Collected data
——
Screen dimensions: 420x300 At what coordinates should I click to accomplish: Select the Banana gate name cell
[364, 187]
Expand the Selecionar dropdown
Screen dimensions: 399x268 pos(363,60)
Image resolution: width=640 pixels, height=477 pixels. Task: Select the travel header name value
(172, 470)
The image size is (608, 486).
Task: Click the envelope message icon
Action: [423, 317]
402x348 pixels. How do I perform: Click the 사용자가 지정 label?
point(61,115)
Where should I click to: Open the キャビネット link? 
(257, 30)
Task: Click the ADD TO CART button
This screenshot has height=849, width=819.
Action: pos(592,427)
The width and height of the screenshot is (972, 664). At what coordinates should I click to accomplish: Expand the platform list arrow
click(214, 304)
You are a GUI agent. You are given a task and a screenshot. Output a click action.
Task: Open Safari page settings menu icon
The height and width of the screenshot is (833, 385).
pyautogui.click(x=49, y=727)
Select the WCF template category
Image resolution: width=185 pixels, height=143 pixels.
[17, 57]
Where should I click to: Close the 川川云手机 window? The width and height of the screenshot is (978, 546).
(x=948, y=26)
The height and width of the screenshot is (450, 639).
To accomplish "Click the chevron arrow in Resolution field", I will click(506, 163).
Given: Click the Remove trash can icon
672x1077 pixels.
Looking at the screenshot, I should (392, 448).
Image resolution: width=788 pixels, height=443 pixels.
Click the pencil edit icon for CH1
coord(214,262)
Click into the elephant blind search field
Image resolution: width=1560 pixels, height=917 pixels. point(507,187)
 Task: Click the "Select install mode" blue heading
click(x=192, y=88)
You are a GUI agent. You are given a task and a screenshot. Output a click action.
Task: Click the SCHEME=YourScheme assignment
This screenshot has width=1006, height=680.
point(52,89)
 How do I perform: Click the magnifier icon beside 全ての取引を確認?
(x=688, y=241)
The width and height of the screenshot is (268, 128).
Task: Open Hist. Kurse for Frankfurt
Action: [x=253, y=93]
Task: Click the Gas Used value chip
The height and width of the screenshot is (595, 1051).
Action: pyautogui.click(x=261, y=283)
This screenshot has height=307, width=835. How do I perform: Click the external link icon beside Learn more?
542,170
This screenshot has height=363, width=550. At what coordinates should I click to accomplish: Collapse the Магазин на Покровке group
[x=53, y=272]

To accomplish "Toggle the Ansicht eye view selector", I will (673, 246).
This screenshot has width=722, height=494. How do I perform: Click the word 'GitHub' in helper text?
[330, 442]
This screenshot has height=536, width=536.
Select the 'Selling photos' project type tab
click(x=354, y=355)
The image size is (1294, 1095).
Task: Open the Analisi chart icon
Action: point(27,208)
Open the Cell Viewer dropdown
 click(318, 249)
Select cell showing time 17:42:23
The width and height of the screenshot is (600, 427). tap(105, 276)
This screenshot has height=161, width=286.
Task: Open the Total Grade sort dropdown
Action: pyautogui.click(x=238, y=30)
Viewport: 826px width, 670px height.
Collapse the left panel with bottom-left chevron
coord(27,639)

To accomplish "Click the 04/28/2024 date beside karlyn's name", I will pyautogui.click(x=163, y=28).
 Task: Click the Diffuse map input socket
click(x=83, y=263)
——
**What is needed:** Only those lines of the entries above that run from the line containing "Image resolution: width=185" to the line containing "Image resolution: width=788", both included, should be transcribed exactly.

**Answer to the problem:**
Image resolution: width=185 pixels, height=143 pixels.
[17, 57]
Where should I click to: Close the 川川云手机 window? The width and height of the screenshot is (978, 546).
(x=948, y=26)
The height and width of the screenshot is (450, 639).
To accomplish "Click the chevron arrow in Resolution field", I will click(506, 163).
Given: Click the Remove trash can icon
672x1077 pixels.
Looking at the screenshot, I should (392, 448).
Image resolution: width=788 pixels, height=443 pixels.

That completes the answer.